Have now got much better responses from the company and hairdresser apologising for the whole debacle. I am finding the whole thing less of a horrible memory now and will just have to put it down to a unfortunate circumstances.
I finally emailed the company to explain what happened and how upset we were by the whole thing. Someone called Laura responded with,
“Unfortunately the hairdressers is a completely separate business to ours. However I will pass this complaint on to her.”
Whilst I understand that the hairdresser is mobile and is a different business to Antz in your Pantz, I did only find her because her services were advertised on THEIR website. The hairdresser herself mentions the soft play constantly in her online promotion so it also wouldn’t be beyond the realm of possibility that someone would think she was an employee or was under the same insurance as Antz in your Pants, for example.

JOB: Reproduce the passage of the hairdresser complaint starting with "Whilst I understand" and going on through "Pants, for example.".

DATA:

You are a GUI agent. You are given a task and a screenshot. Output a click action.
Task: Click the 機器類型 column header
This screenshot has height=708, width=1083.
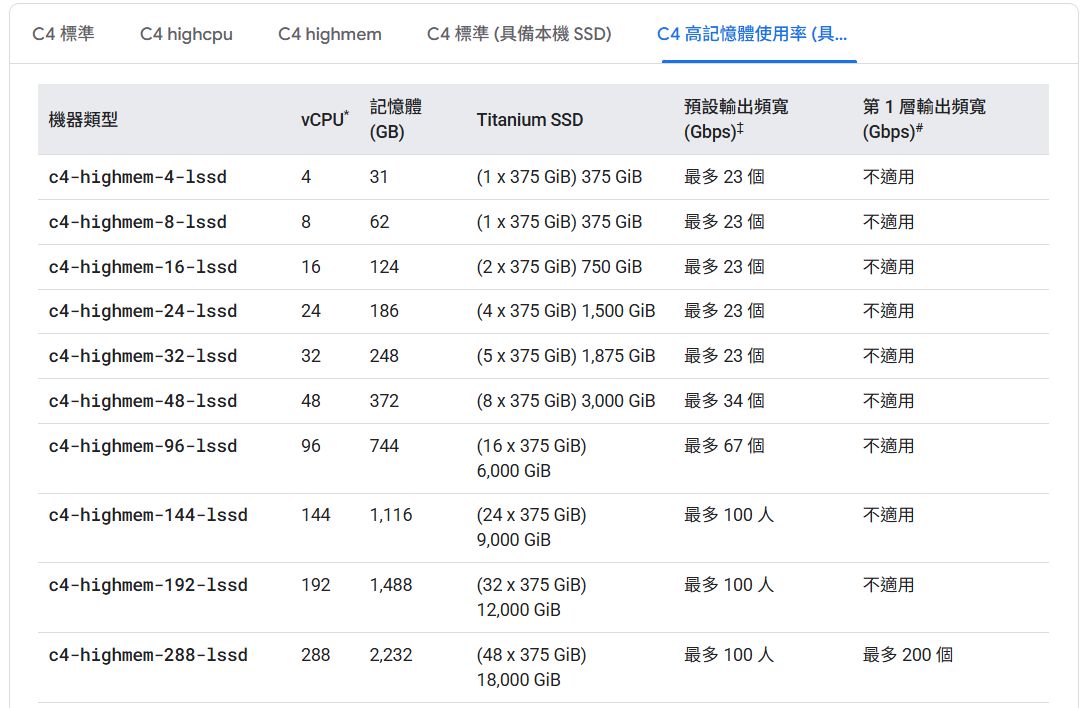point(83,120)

WRITTEN SOLUTION:
Whilst I understand that the hairdresser is mobile and is a different business to Antz in your Pantz, I did only find her because her services were advertised on THEIR website. The hairdresser herself mentions the soft play constantly in her online promotion so it also wouldn’t be beyond the realm of possibility that someone would think she was an employee or was under the same insurance as Antz in your Pants, for example.